為信の生涯にわたっての座右の銘である「不制于天地人」(天地人に制せられず)は、格翁和尚との禅問答から出たという。当時18歳の為信に和尚が与えた偈文は「明到来明討打、暗到来暗到打、四方来旋風打、虚空来連架打」。臨機応変、心を虚にする・・・という意味というが、為信はこれに対して「天地人に制せられず」と簡単明瞭に答えた。格翁は「もはや教えることはない」と、自ら藤崎に退いて庵を結んだ・・・というエピソードが残る。
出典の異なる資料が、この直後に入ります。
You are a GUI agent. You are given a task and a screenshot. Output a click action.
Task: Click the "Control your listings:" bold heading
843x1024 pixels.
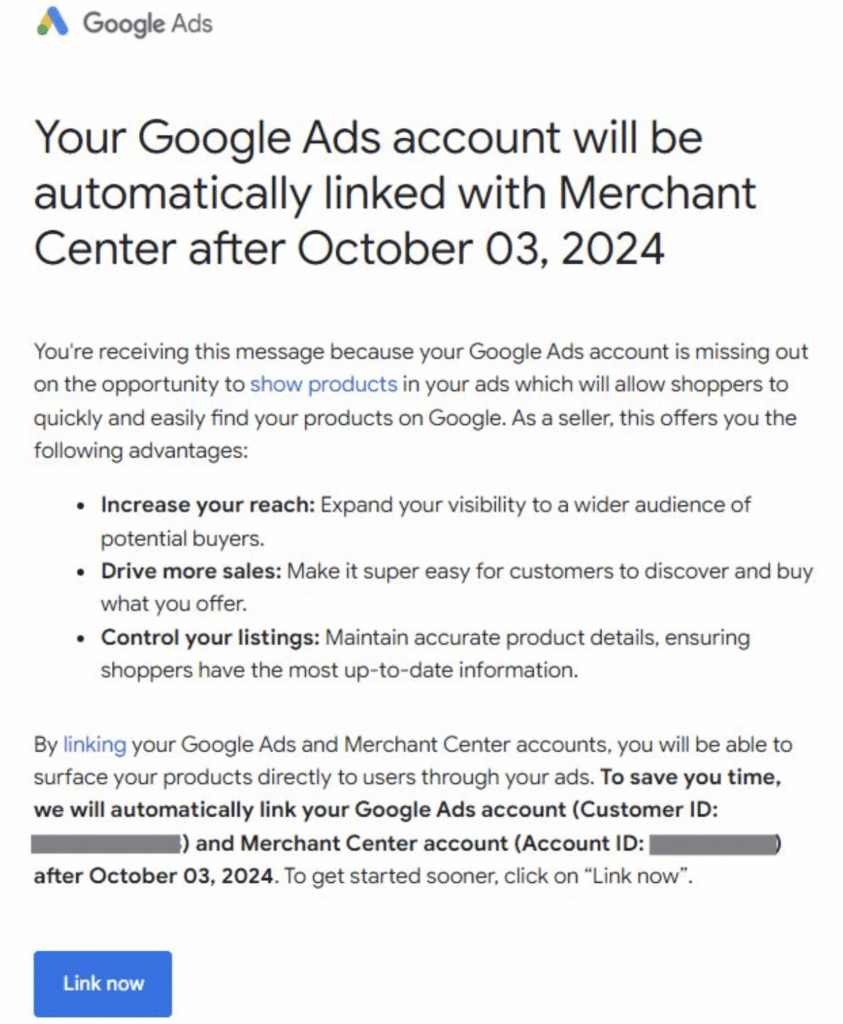point(210,637)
山門を入って正面の本堂は、カヤぶき屋根の一見素朴な造り。反り屋根の寺院建築ではなく、民家のような建物だ。寝殿造りに似ており、上がしっくい、中が障子、下は竪板羽目というごく単純な構成。内部は桟唐戸、四囲に広縁をめぐらし、津軽地方の曹洞宗寺院の典型として貴重な遺構だ。落成後まもなく火災に遭ったというが、再建の年代は明らかでない。薄暗い本堂の中はさすがに300数十年の歴史を感じさせる。
山門の前にはハス池があり、市民の目を楽しませる。岩木山を背景に、遠く弘前城を臨むことができたであろうこの地は、為信がここに葬るよう遺言した場所だという。津軽統一を成し遂げた風雲の武将が眠る静かなたたずまいを見せている。